Task prompt
Match the string "computer" against each line below, and copy every line that matches.
━━━━━ Data
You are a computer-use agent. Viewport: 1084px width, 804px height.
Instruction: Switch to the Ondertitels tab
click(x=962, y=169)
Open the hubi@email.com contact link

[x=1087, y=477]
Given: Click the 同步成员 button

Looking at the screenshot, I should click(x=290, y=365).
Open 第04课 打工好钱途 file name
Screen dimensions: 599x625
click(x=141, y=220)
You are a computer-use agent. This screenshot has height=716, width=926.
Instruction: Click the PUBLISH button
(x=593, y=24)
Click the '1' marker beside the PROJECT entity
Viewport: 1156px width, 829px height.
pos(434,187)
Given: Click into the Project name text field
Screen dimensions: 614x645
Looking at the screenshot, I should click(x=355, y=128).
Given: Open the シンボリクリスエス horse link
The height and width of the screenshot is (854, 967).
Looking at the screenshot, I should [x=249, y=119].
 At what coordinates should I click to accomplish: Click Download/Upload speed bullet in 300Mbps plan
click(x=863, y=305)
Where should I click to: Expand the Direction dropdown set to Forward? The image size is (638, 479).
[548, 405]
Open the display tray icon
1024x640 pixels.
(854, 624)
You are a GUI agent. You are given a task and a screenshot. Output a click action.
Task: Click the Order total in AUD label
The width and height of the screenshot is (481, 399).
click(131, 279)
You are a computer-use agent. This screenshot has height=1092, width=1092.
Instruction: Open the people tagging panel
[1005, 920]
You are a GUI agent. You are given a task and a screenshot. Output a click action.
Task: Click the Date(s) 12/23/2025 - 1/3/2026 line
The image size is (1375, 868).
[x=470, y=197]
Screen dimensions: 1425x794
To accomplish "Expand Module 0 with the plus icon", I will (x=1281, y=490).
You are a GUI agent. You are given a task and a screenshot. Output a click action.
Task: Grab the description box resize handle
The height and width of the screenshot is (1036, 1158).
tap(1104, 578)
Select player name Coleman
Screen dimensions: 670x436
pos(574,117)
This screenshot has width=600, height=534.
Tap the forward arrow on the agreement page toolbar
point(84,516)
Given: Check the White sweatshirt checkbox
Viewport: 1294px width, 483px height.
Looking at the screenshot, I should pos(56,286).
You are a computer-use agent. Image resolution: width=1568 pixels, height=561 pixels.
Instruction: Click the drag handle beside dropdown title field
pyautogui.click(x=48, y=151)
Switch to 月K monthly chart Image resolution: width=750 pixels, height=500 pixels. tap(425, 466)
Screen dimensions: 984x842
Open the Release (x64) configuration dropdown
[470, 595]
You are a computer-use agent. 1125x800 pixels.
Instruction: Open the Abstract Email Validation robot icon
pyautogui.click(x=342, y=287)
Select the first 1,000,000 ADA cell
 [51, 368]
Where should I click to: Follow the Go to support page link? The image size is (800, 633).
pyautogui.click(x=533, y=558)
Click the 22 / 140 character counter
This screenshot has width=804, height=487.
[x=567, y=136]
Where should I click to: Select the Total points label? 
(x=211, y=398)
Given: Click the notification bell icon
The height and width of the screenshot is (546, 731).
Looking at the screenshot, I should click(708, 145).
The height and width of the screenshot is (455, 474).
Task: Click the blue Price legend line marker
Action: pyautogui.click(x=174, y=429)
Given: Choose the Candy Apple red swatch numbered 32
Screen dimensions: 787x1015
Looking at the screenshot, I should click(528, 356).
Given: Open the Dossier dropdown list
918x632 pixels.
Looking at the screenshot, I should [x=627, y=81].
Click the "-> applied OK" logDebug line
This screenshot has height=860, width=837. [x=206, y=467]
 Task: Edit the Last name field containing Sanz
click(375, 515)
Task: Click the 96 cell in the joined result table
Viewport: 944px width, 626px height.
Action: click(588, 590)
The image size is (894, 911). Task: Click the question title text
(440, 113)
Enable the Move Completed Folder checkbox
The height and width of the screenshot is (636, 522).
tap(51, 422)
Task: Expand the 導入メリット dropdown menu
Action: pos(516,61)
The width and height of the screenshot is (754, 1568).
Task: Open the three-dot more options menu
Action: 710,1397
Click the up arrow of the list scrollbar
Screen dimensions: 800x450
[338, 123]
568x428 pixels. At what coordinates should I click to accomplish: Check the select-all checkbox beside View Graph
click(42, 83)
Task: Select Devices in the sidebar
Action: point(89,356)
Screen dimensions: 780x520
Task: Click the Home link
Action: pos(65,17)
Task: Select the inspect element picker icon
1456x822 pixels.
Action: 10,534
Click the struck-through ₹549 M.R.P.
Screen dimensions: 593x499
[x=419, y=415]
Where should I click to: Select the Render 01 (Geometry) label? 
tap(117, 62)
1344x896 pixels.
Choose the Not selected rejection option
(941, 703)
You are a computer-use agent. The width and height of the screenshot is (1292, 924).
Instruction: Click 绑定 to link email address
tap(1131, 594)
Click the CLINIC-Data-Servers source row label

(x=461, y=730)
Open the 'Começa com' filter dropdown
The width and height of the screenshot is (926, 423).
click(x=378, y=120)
━━━━━━━━━━
Exercise answer
You are a computer-use agent. Viewport: 1084px width, 804px height.
You are a computer-use agent. This screenshot has height=716, width=926.
You are a computer-use agent. This screenshot has height=1092, width=1092.
You are a computer-use agent. Image resolution: width=1568 pixels, height=561 pixels.
You are a computer-use agent. 1125x800 pixels.
You are a computer-use agent. The width and height of the screenshot is (1292, 924).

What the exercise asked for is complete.